> **WHAT THE TASK REQUIRES**:
In the article on state challenges to the Medicaid rule, which court rejected the challenge brought by Florida and 25 other states?

> **EXTRACT TO READ**:
State Challenges to Medicaid Laws Have Hill to Climb

Ernie Shannon's picture

The nation’s Medicaid program faces daunting challenges in 2012 not the least of which is a Supreme Court review of whether the Obama administration can require states to accept millions more people onto their Medicaid rolls or lose some of their federal funding.

Recently, I Glenn Cohen of the Harvard Law School and James F. Blumstein of the Vanderbilt Law School evaluated the upcoming high court hearing and whether the states challenging the Affordable Care Act’s mandate have a leg to stand on. Their comments appeared in the January issue of the New England Journal of Medicine.

The new health care law mandates that state Medicaid plans provide coverage for everyone under the age of 65 with incomes of 133 percent of the federal poverty level and below. To remain eligible for any federal Medicaid matching funds, states must accept these new requirements. In response, Florida, joined by another 25 states chose to challenge the Medicaid rule claiming Congress overstepped its bounds with the change in Medicaid policy. While the 11th Circuit Court of Appeals rejected the challenge, the Supreme Court decided to take up the argument when it hears testimony regarding the overall constitutionality of the Affordable Care Act.

> **Stored data**:

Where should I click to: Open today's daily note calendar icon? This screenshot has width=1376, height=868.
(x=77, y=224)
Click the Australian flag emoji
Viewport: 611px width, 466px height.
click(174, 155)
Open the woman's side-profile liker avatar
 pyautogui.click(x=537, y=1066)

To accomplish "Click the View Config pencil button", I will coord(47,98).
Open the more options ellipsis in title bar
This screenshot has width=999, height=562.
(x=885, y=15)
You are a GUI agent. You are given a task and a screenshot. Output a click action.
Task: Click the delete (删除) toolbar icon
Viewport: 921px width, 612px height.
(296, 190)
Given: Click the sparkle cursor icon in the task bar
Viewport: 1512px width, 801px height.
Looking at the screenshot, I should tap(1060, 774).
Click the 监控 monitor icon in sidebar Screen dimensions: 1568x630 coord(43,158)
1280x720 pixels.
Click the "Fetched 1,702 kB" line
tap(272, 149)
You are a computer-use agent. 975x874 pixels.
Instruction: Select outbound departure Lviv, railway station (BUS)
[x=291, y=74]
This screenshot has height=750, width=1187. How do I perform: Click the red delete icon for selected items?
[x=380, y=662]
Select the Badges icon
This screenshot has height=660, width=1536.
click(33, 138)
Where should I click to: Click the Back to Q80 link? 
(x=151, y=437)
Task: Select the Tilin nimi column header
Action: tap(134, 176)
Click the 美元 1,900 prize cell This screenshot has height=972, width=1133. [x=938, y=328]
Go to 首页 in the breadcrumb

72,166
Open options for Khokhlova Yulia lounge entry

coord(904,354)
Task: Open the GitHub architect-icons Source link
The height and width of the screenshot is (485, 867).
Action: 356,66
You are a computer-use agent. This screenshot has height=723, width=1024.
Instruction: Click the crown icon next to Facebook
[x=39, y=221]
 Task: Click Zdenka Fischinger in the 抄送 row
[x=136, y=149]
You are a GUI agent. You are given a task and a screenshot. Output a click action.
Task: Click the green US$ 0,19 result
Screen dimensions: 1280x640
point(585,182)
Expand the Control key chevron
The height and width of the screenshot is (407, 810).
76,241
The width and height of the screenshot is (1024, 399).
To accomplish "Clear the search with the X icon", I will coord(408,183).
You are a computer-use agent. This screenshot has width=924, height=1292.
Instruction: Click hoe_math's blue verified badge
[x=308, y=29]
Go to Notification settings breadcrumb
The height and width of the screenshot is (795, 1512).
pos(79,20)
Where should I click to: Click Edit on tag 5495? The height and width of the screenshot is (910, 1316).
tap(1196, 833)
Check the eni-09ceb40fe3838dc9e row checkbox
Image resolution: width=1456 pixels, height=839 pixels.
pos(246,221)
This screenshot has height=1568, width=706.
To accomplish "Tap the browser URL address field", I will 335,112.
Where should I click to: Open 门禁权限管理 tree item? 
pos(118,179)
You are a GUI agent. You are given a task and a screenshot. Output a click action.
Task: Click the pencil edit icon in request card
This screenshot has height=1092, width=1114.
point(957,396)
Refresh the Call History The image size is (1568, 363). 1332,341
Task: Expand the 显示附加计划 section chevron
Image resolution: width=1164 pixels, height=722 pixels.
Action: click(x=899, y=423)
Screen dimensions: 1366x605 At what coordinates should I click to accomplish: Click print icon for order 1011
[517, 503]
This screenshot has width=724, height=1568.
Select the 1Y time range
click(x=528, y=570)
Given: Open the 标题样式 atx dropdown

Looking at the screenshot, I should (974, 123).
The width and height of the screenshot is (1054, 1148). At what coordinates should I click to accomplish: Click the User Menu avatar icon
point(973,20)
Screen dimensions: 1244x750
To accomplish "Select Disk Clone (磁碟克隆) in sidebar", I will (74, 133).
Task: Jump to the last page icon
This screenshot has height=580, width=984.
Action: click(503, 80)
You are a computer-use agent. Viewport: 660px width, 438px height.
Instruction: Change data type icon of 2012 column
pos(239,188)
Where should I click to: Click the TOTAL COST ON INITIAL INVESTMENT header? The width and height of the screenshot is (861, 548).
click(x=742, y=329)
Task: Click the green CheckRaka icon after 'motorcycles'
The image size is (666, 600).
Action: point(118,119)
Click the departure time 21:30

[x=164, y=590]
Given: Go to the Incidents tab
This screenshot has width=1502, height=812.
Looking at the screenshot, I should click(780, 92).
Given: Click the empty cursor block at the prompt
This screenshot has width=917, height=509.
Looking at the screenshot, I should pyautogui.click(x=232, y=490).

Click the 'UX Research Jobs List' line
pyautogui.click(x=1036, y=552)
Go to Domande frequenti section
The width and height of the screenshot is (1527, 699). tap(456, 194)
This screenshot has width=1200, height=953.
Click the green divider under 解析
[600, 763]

> **ANSWER TO THE PROBLEM**:
The 11th Circuit Court of Appeals.